Why does the church want all of my money? They don’t, but God might, hence church giving is serious business. Scores of newsletters, workshops, and books are devoted to it, and consultants exist to advise institutions on how to maximise funds.
There have always been incentives, for generations, to give generously to churches.
The reasons could be any of the following; the promise of 100-fold blessings returned to you when you give; thankfulness for a social and spiritual institution that meets many needs; the wonderful pastor instilling unflinching loyalty; the willingness to give because God has been good to them; the threat of hell-fire and damnation; and simple obedience to a section of the Bible which asks for tithes and offering where tithes is 10% of what one’s earnings.
Bear in mind, not everybody is paying into the church coffers. Its voluntary, and thus usually only those who can afford it, and want to pay actually make donations. Although there have been stories of bounced cheques written to churches, most of these donations come from the occasional person with good intentions, but a low bank balance.
In recent years, however, several mega-churches and their much-lauded “Prosperity Movement” have been targets of mounting criticism from inside and outside the Church. Specifically, some affluent ministries have drawn the attention and ire of some clergy and laypeople alike.
In 2009, a USA research institution LiveSteez showed that Black churches, in aggregate, have collected over $450 billion in tithes and donations since 1980.

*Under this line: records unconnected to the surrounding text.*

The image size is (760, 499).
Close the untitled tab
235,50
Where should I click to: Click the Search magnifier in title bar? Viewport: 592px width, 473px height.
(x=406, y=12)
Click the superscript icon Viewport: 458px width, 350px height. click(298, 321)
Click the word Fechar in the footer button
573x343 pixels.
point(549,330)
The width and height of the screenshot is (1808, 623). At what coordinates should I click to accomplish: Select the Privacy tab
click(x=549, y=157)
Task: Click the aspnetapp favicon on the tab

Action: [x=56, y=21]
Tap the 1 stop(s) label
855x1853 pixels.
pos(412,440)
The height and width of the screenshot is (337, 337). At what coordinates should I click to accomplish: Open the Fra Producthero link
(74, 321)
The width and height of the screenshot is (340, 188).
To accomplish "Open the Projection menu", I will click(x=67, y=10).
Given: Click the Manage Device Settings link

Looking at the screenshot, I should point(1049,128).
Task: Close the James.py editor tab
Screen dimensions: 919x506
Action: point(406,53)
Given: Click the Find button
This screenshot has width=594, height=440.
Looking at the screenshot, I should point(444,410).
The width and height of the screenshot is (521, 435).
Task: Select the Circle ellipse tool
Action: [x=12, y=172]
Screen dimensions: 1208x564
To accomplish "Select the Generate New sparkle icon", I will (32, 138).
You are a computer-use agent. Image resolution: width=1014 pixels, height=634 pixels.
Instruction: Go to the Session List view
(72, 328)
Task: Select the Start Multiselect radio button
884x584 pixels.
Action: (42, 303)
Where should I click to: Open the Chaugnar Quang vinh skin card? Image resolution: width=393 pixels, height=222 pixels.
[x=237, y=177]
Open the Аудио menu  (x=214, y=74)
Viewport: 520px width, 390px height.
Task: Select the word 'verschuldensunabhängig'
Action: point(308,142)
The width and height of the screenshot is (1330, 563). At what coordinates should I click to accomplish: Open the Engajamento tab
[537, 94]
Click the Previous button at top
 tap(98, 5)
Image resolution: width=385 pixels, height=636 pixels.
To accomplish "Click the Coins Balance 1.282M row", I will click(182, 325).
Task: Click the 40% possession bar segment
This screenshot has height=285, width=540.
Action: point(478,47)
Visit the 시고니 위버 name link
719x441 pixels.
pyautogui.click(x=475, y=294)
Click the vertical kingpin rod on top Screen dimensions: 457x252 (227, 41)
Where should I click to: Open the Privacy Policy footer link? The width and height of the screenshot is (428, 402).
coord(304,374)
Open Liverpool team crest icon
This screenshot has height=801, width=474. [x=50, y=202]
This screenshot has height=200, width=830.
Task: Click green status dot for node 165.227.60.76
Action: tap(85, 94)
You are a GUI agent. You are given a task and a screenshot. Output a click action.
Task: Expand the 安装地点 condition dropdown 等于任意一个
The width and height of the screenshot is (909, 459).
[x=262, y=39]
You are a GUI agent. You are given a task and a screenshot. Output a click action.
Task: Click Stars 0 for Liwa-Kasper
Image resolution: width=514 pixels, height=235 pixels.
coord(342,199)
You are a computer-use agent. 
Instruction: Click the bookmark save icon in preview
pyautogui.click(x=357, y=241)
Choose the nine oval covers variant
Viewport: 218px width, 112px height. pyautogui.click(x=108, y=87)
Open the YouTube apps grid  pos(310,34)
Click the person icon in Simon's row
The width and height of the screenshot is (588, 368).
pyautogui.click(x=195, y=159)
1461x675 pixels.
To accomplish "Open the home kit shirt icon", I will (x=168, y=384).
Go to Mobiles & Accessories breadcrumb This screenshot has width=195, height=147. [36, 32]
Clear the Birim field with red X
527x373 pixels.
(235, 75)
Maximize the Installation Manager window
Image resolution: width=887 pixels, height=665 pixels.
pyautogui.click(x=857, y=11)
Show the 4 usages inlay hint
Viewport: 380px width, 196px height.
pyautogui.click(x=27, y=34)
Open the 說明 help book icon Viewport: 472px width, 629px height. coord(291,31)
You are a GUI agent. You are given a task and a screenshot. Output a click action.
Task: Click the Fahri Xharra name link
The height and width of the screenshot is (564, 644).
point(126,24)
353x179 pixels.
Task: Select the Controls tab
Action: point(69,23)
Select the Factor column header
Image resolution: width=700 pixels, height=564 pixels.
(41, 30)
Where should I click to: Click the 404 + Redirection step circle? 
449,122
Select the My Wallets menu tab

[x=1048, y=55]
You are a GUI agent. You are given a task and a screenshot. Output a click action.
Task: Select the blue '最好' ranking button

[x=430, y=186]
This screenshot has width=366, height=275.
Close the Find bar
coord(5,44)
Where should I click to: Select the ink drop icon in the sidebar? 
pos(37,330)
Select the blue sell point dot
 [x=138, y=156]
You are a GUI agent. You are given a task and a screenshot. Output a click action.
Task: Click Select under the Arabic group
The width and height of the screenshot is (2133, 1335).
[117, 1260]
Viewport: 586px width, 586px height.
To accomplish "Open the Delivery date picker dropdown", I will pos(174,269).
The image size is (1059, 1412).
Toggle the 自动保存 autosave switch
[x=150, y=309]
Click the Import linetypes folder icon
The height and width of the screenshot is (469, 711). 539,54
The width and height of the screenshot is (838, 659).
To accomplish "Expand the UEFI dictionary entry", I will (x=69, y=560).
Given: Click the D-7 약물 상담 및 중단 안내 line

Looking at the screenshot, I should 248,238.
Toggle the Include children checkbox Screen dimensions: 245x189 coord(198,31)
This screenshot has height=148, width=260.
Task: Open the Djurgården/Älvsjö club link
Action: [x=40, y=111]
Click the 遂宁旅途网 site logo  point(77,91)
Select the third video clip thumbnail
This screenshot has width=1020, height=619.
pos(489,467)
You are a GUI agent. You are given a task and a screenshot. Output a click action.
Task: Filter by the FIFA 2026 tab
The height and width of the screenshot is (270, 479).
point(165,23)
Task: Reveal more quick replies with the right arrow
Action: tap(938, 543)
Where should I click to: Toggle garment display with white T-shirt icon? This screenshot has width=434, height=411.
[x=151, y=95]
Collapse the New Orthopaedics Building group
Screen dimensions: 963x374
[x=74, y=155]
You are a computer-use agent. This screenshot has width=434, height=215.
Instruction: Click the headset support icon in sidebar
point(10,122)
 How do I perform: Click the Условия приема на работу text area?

Researcher Henry E. Felder’s study of Blacks’ donation habits demonstrated per capita spending of $508 per year in 2009 dollars.
Another source, Tyler Media Services, estimated that Black Church revenue approached $17 billion in 2006.
One church, the Reverend Dollar’s World Changers, reported $69 million in 2006 income, according to the Atlanta Journal-Constitution.
Mainstream politicians and community leaders are demanding a better accounting of the “return on investment” offered by churches to the communities that fund them.
According to Dr Love Henry Whelchel, professor of church history at The Interdenominational Theological Centre in Atlanta, US, church ministers have strayed from their frightful mission.
“The church has gotten caught up in materialism and greed, a lifestyle. Many ministers today want to live like celebrities and they want to be treated like celebrities. In other words, instead of the church standing with the community, the church has become self-serving. It has strayed away from its mission,” he said.
Other people have accused the mega-church clerics of outright larceny, and congregants generally approve of their pastors’ luxurious lifestyles.
Some pastors are in fact money hungry, they say.
However, it would be ludicrous to criticise them all and generalise them all as being money hungry. That is the devils plan to attack these men of clothes and get people to give up hope concerning their salvation.
That is why you see so many people lost because they don’t know what to believe and at the same time it is important that we know the word for ourselves so that we can understand when we are being bamboozled.
We should, nonetheless, forget that many of these men of clothes have viable businesses.
For instance, Bishop T.D Jakes has been putting books out since the early 90s and has directed movies, and Dr Dollar (the Dr means he is a PhD) was a Psychology Counsellor for years making $150 an hour, and he has books out, and he has a record label that is under universal music group, with Grammy nominee artist.
When these men put books out they get million dollar contracts.
For this reason, people should not call out all ministers of the word for larceny. Most of them, the likes of Uebert Angels, Prophet Bushiri are acute businessmen who own multi-million companies.
However, to those who have no accountable means of earning money and yet spent so much on private agendas, perhaps what is needed is an overview of what that money is spent on.